The Urban Myth of the “Maple Leaf Forever” tree

I was out of town this weekend, so I missed a horrific storm Friday night that knocked down several trees around Toronto, including an historic maple on Laing street. It is a tree with deep connection to my family roots, as well as the source of an urban myth connecting it to the song “The Maple Leaf forever.”

All that remains the Wise family homestead on Laing St.
All that remains the Wise family homestead on Laing St.

My great-grandfather built a house on Laing Street. He and his brothers were early Leslieville settlers, moving there in the 1860’s to fish and work in the many local brick-making factories. The house they lived in, near Laing and Queen, is no longer there, but I grew up hearing stories of the famous maple on that street that inspired Alexander Muir to write that famous song. My family even embellished the rumour over the years: at one point, the tree was on our family homestead; in another story Alexander Muir was a boarder at our family home property who wrote the song looking out of our window.

It was local historian Joanne Doucette who set the record straight for me. She is the author of an excellent local history of the Leslieville area: “Pigs, Flowers and Bricks: A History of Leslieville to 1920.” I got in touch with her when researching my own family history, since the book does tell the exploits of some of my ancestors. She also has a chapter devoted to the Maple Leaf Forever tree, and calling into question the well-meaning urban myth.

Doucette makes the point that Alexander Muir never lived on Laing street: the Muir homestead is at Pape and Queen. She also points out that the Maple Cottage at the site of the tree was built in 1873, long after the song was written and the Muirs had left Leslieville. She quotes interviews with the Muir family that suggest the song may have been inspired by a walk with George Leslie through the trees in the Leslie nurseries on the south side of Kingston road.

Maple Cottage with its famous tree
Maple Cottage with its famous tree

So where did the urban myth come from? Doucette writes the first published stories linking the tree to the song came out in 1937, when a group called the Men of Trees put the first plaque on the tree:

“The story goes that returning from a walk, accompanied by his pupils, Alexander Muir, then principal of Leslieville School, sat down in teh shade of this maple tree to rest. Blown by the breeze, a handful of maple leaves showered the school teacher and inspired the writing of the song adopted as Canada’s national song. The maple tree which was to make history shades the lawn fronting “Maple Cottage,” the home of Mrs. F.M. Southam, 62 Laing Avenue.”

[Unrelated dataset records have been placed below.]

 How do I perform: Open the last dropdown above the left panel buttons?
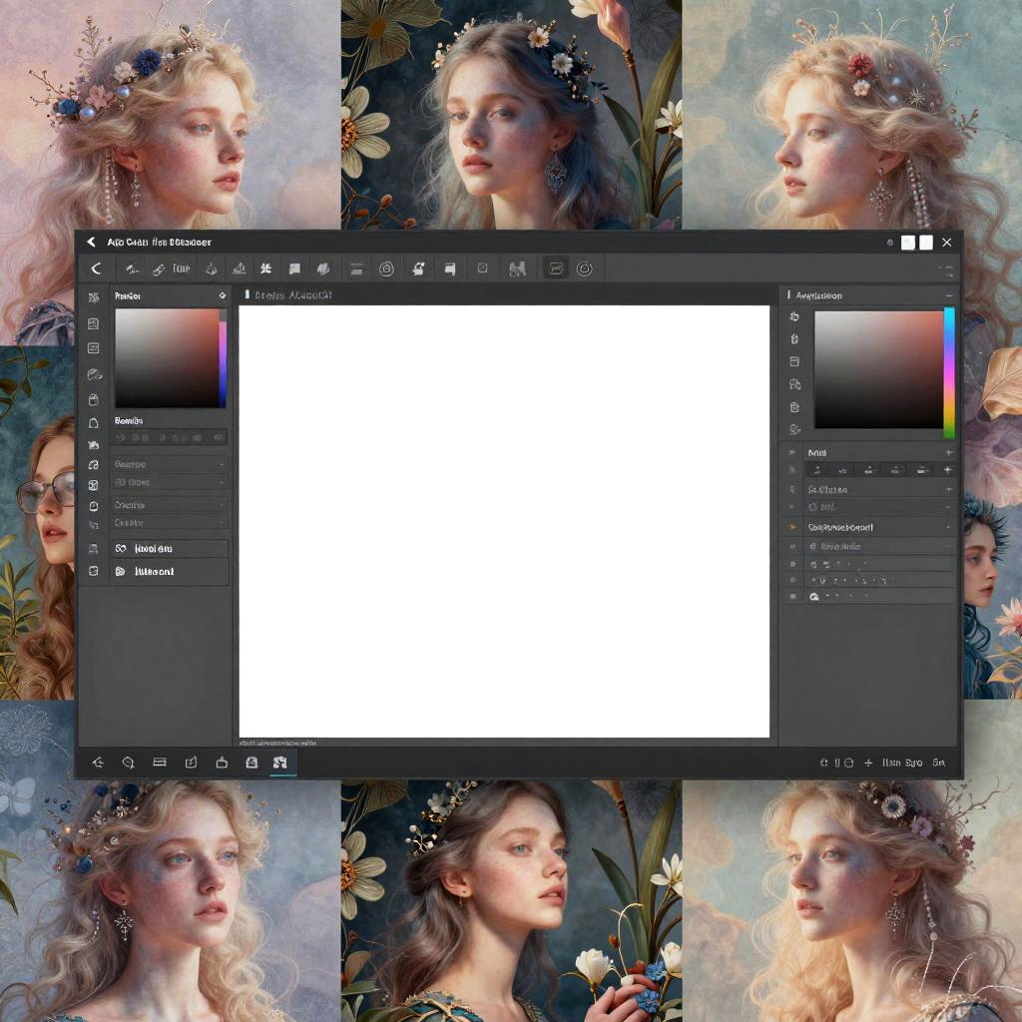[169, 523]
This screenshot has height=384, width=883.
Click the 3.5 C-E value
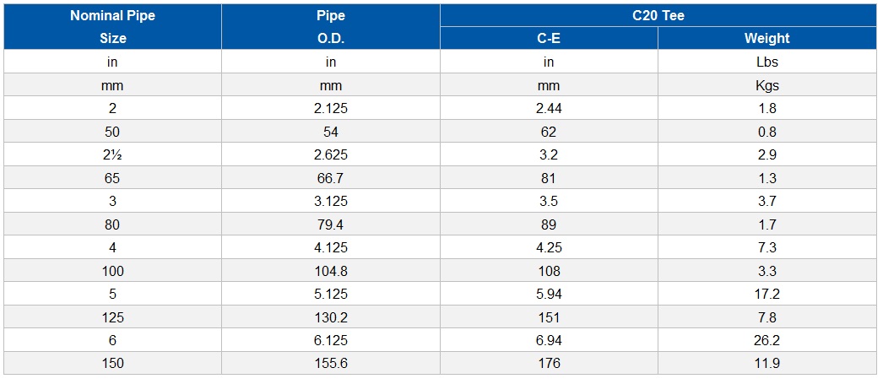(x=549, y=201)
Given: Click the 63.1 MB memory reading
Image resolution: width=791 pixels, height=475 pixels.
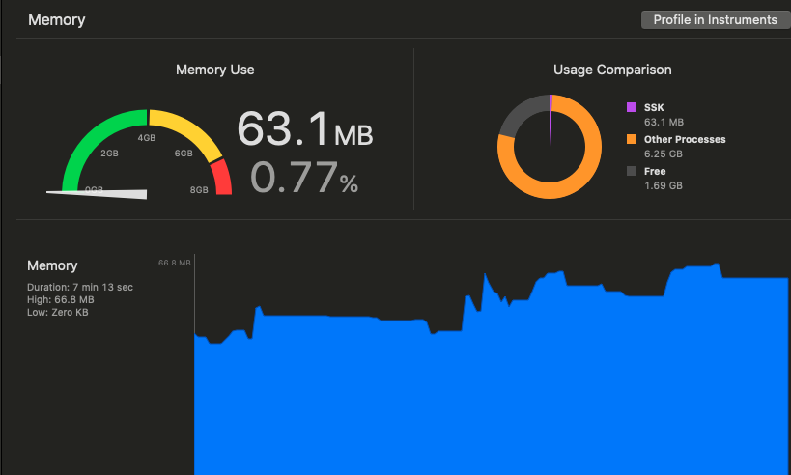Looking at the screenshot, I should click(304, 129).
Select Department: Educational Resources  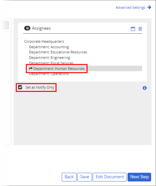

Pigs, Flowers and Bricks, page 200

Doucette writes that there was an organized campaign by the Orange Lodge to drum up support for the Maple Leaf Forever as Canada’s official national anthem. It was widely used in English Canada, but it’s pro-British, imperialistic language made it very unpopular in Francophone Canada. She writes the Orange Lodge was looking for a symbol to pay tribute to Leslieville’s most famous man (and Orangeman).

Even Orange Order historians now acknowledge that the Maple Leaf Forever Tree in Leslieville has nothing to do with the song – other than the fact that it is an old maple tree. The Roughian, and Orange website, speculates that, by 1930, this particular maple tree was likely to have been the only really old silver maple standing in that part of Leslieville. In short, it was the only candidate left that could have been around to drop a leaf in 1867. Most of the trees along Queen Street had been cleared when the street was widened. In the 1920s most of the Toronto Nurseries, where Muir and Leslie were walking, had been cleared, levelled and graded for housing. Though far to the east of the Toronto Nursery grounds, this silver maple was the sole survivor, and therefore, a candidate for myth.

Pigs, Flowers and Bricks, page 204

I’m sad to see such a beautiful, old tree go, but I’m comforted to learn of the story of Bill Wrigley, who has managed to grow an offspring from that tree, which now grows in another city park nearby. It will ensure the urban myth about the “Maple Leaf Forever” tree continues.